Repeat precisely the span of lines below that opens with the line containing "Under $100 (461, 43)" and closes with the line containing "Lincoln Center Theater (605, 804)", both included.

[Start of Attachment]

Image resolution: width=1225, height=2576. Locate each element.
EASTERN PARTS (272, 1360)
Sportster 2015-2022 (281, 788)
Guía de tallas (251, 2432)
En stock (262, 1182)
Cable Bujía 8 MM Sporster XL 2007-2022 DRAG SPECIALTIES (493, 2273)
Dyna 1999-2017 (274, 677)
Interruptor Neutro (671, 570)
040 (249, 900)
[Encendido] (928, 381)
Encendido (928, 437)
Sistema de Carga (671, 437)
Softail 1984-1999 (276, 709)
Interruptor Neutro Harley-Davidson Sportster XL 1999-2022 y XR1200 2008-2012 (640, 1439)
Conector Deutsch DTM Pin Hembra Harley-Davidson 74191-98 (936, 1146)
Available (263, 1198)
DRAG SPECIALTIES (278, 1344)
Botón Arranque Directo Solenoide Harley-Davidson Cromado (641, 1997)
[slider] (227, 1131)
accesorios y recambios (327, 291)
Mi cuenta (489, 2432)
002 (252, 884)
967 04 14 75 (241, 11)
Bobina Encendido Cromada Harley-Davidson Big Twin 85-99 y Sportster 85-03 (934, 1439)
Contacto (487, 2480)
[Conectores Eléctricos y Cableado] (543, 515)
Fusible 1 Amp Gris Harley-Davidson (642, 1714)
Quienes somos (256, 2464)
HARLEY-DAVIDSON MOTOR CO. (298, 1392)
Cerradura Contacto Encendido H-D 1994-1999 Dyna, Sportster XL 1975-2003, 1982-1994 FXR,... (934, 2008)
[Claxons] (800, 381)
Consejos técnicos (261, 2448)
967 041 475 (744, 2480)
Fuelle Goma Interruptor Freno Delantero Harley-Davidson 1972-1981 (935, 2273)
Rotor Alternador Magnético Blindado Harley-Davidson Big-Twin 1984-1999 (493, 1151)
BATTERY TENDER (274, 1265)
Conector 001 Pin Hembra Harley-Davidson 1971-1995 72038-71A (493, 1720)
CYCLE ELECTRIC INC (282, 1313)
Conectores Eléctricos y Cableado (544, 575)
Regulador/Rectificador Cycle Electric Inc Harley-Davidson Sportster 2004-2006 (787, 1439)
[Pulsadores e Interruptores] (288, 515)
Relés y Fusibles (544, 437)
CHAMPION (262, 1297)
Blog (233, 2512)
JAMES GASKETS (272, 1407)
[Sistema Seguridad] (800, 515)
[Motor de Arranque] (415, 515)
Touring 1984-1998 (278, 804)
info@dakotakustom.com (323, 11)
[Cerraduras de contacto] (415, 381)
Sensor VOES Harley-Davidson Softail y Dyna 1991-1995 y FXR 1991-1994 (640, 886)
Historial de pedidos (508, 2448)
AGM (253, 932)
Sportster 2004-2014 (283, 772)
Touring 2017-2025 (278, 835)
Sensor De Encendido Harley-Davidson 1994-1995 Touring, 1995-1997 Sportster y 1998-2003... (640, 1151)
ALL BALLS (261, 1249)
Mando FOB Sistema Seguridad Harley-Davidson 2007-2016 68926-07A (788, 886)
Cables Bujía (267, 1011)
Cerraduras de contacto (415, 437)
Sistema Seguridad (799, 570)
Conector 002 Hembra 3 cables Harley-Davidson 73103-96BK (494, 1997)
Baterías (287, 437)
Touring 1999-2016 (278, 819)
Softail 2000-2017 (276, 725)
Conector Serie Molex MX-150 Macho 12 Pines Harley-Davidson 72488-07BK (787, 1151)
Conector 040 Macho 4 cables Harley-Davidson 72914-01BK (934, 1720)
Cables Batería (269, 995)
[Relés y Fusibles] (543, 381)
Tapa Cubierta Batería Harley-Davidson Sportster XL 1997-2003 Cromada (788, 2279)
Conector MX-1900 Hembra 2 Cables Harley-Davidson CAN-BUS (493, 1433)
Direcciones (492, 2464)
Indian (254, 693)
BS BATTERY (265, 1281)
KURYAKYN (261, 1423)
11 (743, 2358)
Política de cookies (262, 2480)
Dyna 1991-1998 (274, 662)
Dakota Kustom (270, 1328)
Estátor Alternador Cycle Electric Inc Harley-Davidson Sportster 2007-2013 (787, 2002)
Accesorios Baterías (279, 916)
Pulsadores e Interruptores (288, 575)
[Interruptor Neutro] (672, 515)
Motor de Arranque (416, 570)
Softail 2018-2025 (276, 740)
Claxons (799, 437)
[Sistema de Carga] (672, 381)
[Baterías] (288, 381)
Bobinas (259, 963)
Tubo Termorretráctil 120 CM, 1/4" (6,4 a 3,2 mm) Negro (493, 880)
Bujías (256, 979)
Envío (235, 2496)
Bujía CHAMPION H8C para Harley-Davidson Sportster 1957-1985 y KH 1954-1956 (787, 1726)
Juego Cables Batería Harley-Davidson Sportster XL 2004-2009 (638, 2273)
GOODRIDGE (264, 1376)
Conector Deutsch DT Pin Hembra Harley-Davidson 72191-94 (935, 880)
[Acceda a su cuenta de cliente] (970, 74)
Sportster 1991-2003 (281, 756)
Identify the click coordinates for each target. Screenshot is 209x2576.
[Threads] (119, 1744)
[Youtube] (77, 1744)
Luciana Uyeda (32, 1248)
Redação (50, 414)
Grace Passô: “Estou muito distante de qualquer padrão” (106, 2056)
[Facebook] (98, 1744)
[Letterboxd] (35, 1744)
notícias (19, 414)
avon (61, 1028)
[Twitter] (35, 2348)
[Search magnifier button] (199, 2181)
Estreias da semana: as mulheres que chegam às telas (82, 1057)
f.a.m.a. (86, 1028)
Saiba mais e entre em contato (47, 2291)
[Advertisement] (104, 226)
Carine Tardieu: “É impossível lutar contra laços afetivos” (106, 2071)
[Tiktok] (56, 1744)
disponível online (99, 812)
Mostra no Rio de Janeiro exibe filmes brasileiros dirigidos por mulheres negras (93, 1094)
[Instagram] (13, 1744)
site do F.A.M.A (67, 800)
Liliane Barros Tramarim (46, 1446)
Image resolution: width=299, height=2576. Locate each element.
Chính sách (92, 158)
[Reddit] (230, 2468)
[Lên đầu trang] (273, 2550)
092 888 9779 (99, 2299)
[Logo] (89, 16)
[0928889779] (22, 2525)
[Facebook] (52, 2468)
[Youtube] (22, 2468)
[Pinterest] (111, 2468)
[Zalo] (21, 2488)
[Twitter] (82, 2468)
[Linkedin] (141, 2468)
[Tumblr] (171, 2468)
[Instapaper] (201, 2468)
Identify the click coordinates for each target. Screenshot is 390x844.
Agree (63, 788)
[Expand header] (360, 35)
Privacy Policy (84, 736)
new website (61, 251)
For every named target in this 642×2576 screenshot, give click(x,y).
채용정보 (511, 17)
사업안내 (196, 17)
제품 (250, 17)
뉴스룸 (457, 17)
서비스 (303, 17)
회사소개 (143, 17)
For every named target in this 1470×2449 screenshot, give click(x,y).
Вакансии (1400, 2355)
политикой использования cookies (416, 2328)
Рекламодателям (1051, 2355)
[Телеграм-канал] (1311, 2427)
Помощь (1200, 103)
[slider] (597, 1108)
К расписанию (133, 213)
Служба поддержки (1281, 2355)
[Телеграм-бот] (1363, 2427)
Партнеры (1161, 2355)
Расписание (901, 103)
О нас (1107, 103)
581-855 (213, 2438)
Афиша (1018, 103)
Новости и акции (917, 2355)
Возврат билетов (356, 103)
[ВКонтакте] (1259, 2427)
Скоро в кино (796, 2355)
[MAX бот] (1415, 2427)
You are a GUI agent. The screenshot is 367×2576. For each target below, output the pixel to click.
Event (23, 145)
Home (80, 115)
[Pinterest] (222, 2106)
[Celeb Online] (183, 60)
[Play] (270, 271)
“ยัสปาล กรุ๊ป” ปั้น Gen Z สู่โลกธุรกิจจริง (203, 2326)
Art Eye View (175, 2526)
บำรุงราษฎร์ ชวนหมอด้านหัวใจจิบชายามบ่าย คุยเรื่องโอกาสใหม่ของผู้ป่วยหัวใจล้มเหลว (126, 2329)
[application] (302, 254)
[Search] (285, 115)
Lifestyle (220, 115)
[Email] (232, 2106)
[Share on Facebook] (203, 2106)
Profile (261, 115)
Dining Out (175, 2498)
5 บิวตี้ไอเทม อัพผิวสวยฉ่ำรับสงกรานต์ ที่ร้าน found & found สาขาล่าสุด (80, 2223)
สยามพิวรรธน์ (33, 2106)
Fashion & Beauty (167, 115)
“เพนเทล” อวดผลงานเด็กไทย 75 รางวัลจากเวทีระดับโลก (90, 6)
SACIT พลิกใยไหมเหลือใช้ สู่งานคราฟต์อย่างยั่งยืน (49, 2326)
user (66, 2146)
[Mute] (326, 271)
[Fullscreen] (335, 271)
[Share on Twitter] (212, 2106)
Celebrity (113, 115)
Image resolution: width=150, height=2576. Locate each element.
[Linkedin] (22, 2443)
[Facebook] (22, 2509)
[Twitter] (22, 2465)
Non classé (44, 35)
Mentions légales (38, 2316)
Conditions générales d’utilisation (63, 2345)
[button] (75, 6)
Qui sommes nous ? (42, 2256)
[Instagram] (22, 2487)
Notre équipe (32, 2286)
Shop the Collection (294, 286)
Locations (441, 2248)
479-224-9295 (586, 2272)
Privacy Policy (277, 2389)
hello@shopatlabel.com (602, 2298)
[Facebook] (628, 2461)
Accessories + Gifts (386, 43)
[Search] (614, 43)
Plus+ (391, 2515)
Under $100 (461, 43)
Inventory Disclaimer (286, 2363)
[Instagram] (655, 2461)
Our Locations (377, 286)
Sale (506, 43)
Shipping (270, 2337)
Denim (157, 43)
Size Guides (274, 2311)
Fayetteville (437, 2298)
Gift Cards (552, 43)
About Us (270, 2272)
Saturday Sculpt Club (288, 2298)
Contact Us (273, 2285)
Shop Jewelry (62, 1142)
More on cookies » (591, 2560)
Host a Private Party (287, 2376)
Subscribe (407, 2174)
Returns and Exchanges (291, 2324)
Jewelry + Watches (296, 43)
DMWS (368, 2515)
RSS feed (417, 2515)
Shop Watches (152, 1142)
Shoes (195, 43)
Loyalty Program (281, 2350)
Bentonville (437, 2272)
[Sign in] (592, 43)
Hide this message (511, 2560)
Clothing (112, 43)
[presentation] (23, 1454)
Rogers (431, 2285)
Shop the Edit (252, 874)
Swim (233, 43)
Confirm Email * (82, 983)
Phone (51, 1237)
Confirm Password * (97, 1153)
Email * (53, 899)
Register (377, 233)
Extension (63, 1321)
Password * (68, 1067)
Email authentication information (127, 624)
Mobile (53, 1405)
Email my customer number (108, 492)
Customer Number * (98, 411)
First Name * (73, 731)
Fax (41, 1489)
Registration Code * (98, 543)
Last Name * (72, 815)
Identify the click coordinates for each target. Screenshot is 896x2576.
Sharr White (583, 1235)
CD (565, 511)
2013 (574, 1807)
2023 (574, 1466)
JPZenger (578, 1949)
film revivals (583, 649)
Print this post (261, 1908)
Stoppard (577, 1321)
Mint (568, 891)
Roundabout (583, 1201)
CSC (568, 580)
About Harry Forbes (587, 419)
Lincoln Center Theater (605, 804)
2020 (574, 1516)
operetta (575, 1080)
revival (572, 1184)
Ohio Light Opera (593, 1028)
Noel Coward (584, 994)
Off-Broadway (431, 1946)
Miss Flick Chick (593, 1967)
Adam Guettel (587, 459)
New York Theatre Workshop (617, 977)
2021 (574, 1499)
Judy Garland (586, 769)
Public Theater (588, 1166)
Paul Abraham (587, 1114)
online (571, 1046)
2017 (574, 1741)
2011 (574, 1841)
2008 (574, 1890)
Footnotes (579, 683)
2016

[End of Attachment]

Written answer
Under $100 (461, 43)
Inventory Disclaimer (286, 2363)
[Instagram] (655, 2461)
Our Locations (377, 286)
Sale (506, 43)
Shipping (270, 2337)
Denim (157, 43)
Size Guides (274, 2311)
Fayetteville (437, 2298)
Gift Cards (552, 43)
About Us (270, 2272)
Saturday Sculpt Club (288, 2298)
Contact Us (273, 2285)
Shop Jewelry (62, 1142)
More on cookies » (591, 2560)
Host a Private Party (287, 2376)
Subscribe (407, 2174)
Returns and Exchanges (291, 2324)
Jewelry + Watches (296, 43)
DMWS (368, 2515)
RSS feed (417, 2515)
Shop Watches (152, 1142)
Shoes (195, 43)
Loyalty Program (281, 2350)
Bentonville (437, 2272)
[Sign in] (592, 43)
Hide this message (511, 2560)
Clothing (112, 43)
[presentation] (23, 1454)
Rogers (431, 2285)
Shop the Edit (252, 874)
Swim (233, 43)
Confirm Email * (82, 983)
Phone (51, 1237)
Confirm Password * (97, 1153)
Email * (53, 899)
Register (377, 233)
Extension (63, 1321)
Password * (68, 1067)
Email authentication information (127, 624)
Mobile (53, 1405)
Email my customer number (108, 492)
Customer Number * (98, 411)
First Name * (73, 731)
Fax (41, 1489)
Registration Code * (98, 543)
Last Name * (72, 815)
Identify the click coordinates for each target. Screenshot is 896x2576.
Sharr White (583, 1235)
CD (565, 511)
2013 (574, 1807)
2023 (574, 1466)
JPZenger (578, 1949)
film revivals (583, 649)
Print this post (261, 1908)
Stoppard (577, 1321)
Mint (568, 891)
Roundabout (583, 1201)
CSC (568, 580)
About Harry Forbes (587, 419)
Lincoln Center Theater (605, 804)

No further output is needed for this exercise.